Another in vitro test that is being explored for the prediction of food allergy is the basophil activation test (BAT). Studies on the utility of BAT to predict food allergy and the development of tolerance are limited in number in comparison to SPT and sIgE. Initial studies have demonstrated moderate to high sensitivity and specificity of BAT to both the diagnosis of food allergy, and in particular, the resolution of milk allergy [66,67,68]. At this stage, BAT may be useful as a complement to conventional SPT and sIgE tests, and warrants further research.
Researchers are identifying new information about the genetic predisposition to food allergy and it is possible that genetics or gene-environment interactions may also play a role in the development of tolerance . In the future, genotyping may assist in identifying children more likely to develop tolerance. In the study by Yavuz et al. (previously described), they found that the development of tolerance to cow’s milk was significantly higher in children with GG genotype at certain SNPs on STAT6, compared to AA + AG genotype, although there was no difference between their initial and peak sIgE levels between these two groups . Nevertheless, this research is amongst the first to attempt to identify genetic predictors of tolerance development, of which there may be multiple. When used in conjunction with SPT, sIgE and possibly component resolved diagnostics, genetic risk stratification may improve the management of childhood food allergy.
In this study, we reviewed papers that examined the association between SPT or sIgE and the resolution of food allergy.
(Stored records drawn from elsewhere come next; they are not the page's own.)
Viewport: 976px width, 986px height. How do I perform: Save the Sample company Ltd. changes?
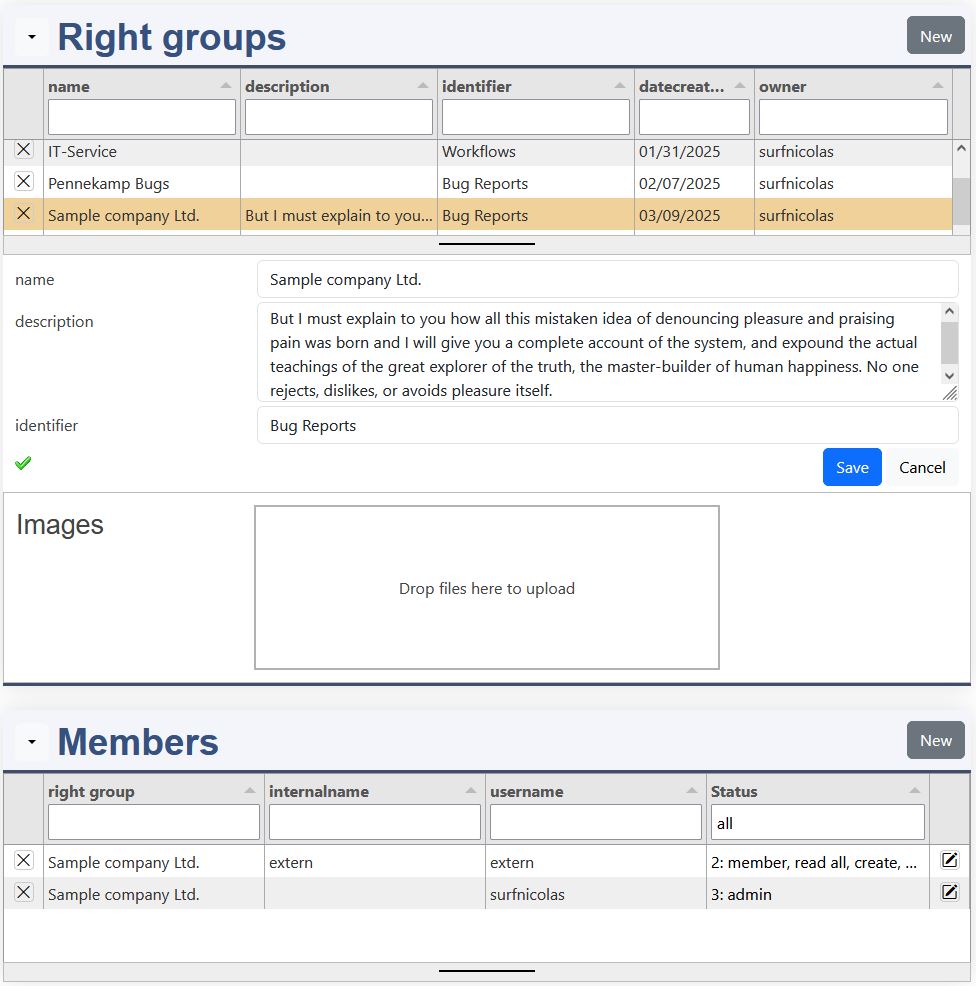coord(851,467)
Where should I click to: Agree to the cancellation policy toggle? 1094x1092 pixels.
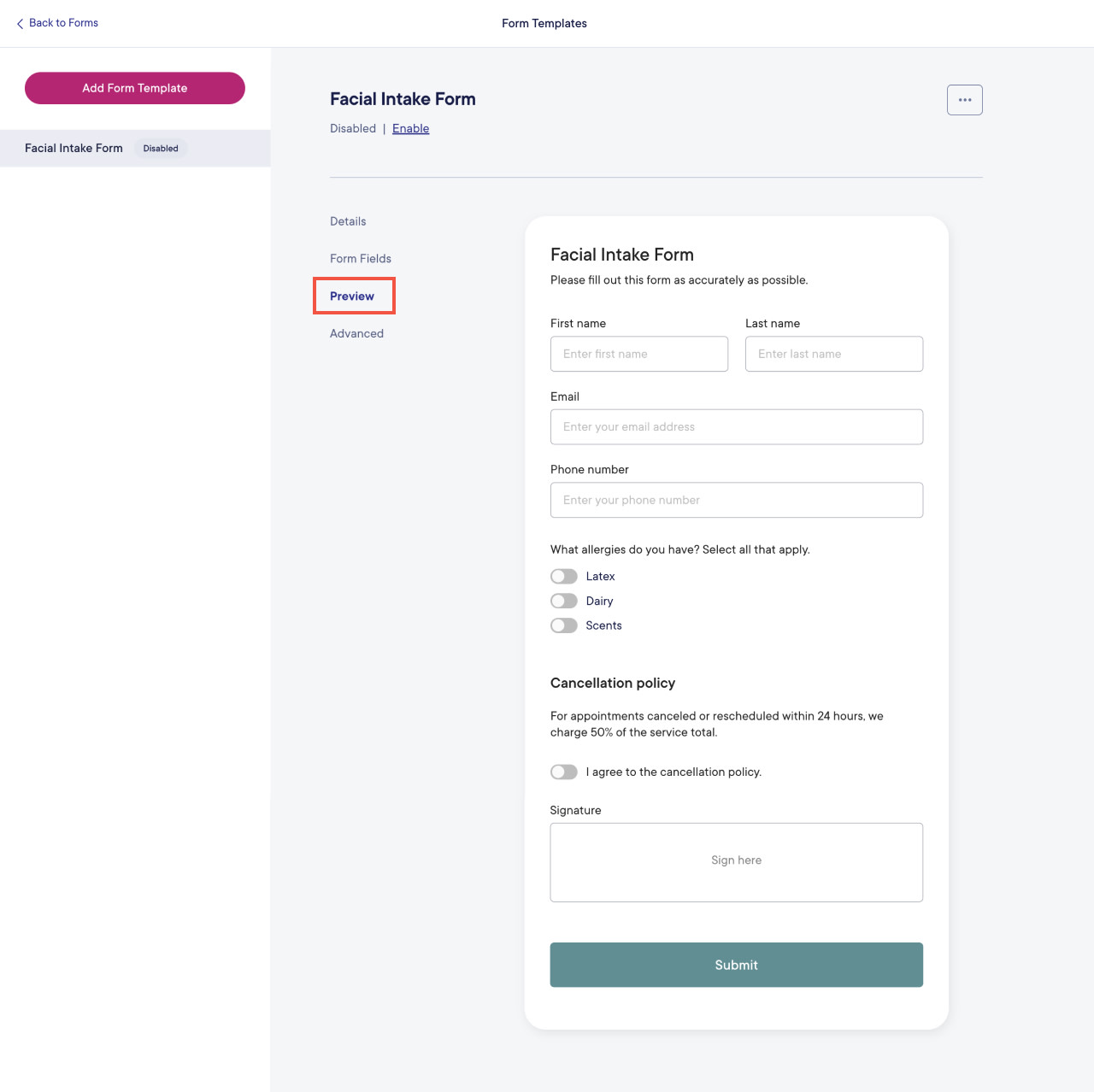(x=563, y=772)
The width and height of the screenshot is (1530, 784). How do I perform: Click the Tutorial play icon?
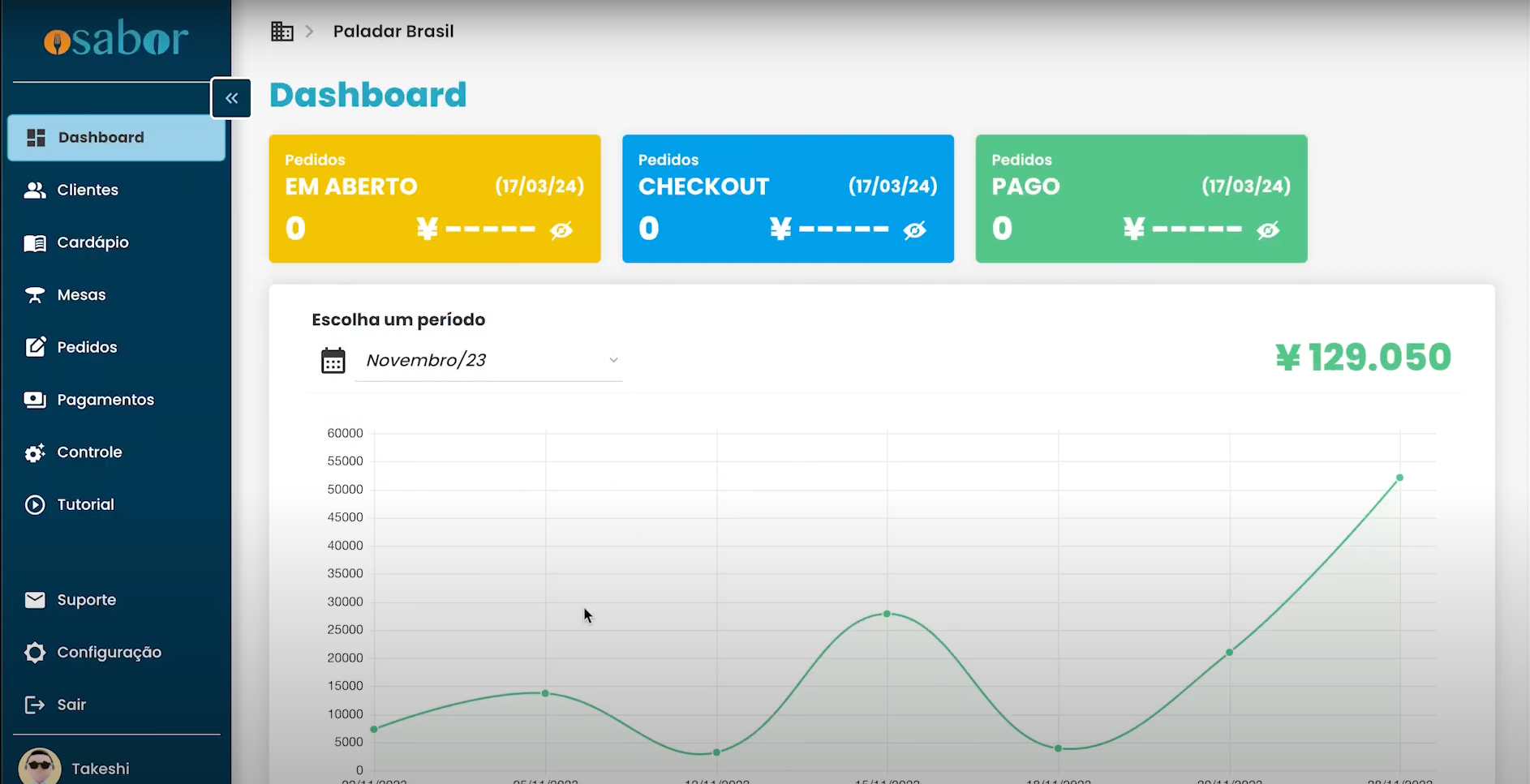click(35, 504)
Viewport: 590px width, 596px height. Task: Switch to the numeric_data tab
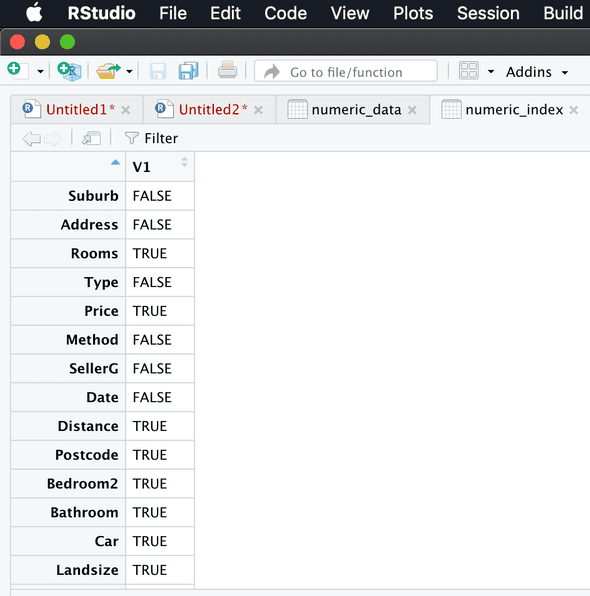(356, 110)
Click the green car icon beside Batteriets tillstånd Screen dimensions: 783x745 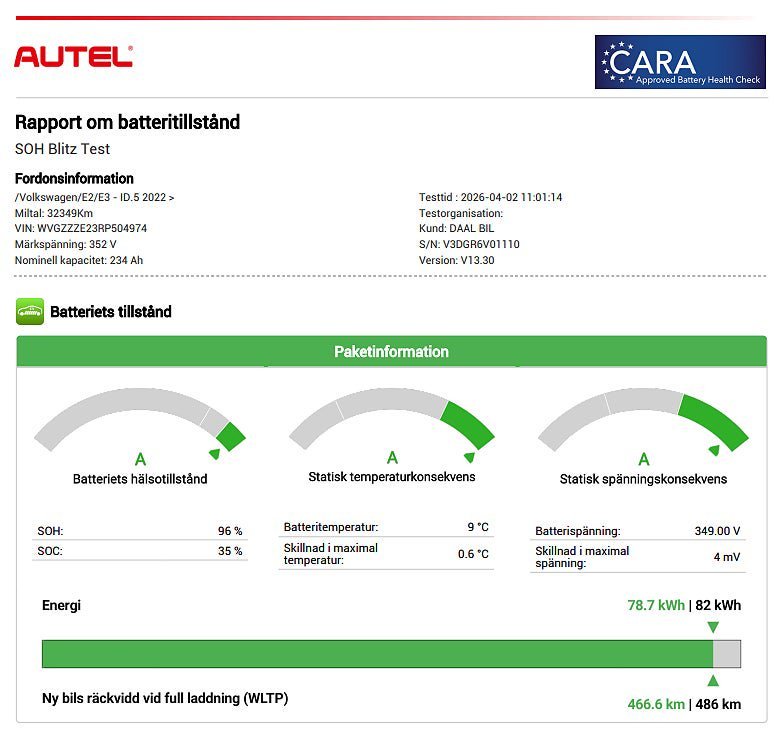30,312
Despite methodological and population differences, collectively these studies confirm that food allergy is a transient condition for some children and that SPT and sIgE evolve with the progression of the disease. Most studies reported thresholds that increased a patient’s probability of tolerance but the data on persistence is biased. Previous research is hampered by absence of OFC to diagnose food allergy or tolerance, highly-selective clinic samples, biased participation in retrospective studies, and lack of systematic protocols for triggering re-challenges There is a need for population-based food allergy studies, using OFC irrespective of SPT and sIgE to confirm all cases of food allergy at baseline and follow-up, to examine the ability of SPT and sIgE to predict the course of food allergy. This information will assist the allergist to determine optimal periods of follow-up, facilitate the decision of when to conduct future OFC to test for tolerance and avoid unnecessary OFC.
Conflicts of Interest
The authors declare no conflict of interest.